▶ _Task to carry out_
Everything from the line with "This screenshot has width=448, height=485." to the last line of the listing must be retyped exactly, both ends included, with the pictures dropped.

▶ _Given information_
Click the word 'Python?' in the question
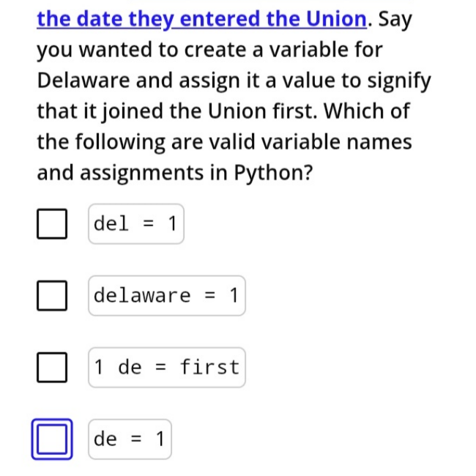coord(273,173)
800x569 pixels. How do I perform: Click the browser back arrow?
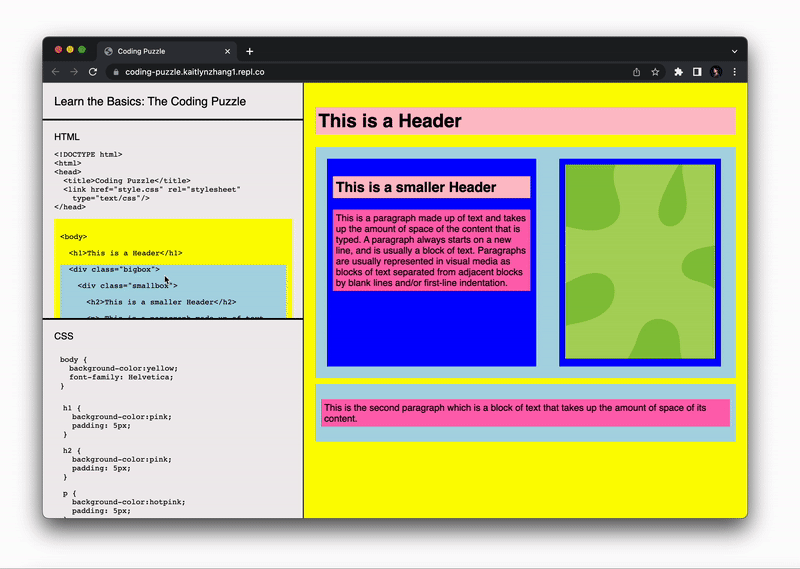click(56, 72)
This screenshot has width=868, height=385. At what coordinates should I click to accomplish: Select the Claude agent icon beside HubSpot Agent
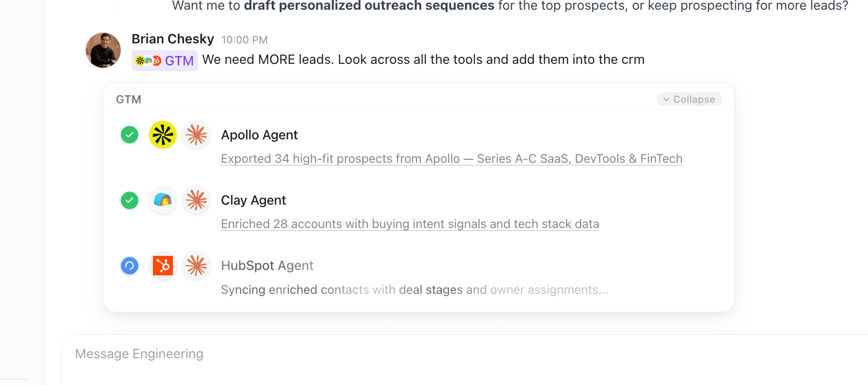pyautogui.click(x=196, y=266)
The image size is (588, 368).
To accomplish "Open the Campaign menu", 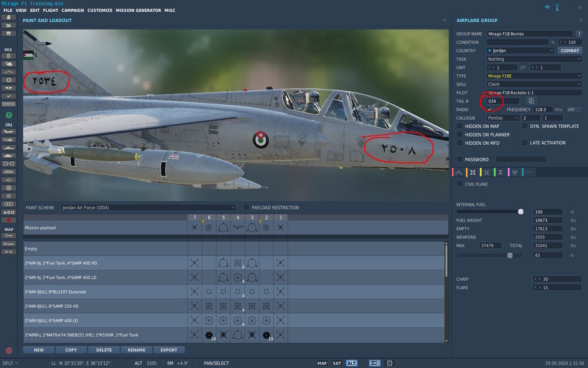I will coord(72,11).
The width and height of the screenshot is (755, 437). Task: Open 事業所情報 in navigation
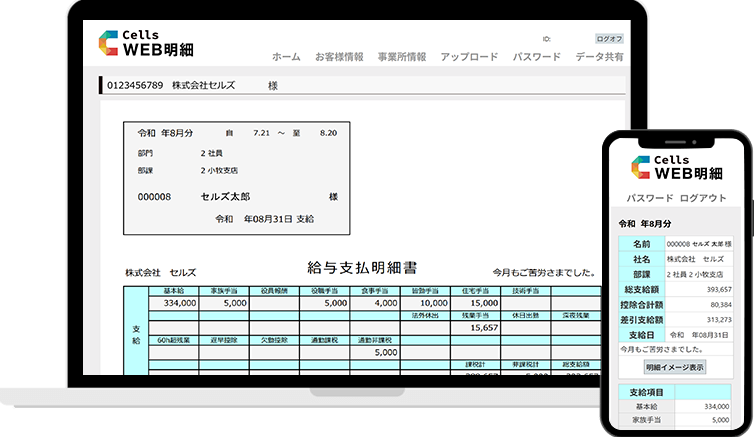click(x=402, y=57)
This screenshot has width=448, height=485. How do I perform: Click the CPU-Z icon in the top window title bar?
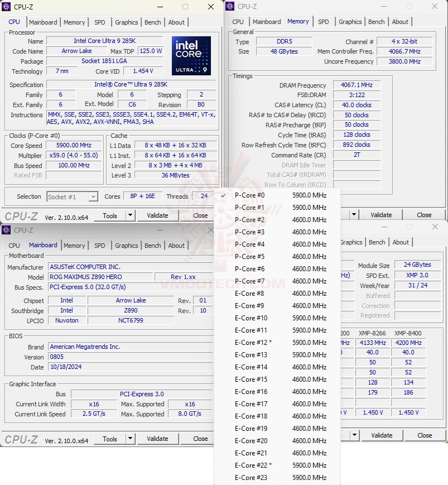[6, 7]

▶ _Response below_
This screenshot has width=448, height=485. How do I perform: Click the CPU-Z icon in the top window title bar?
[6, 7]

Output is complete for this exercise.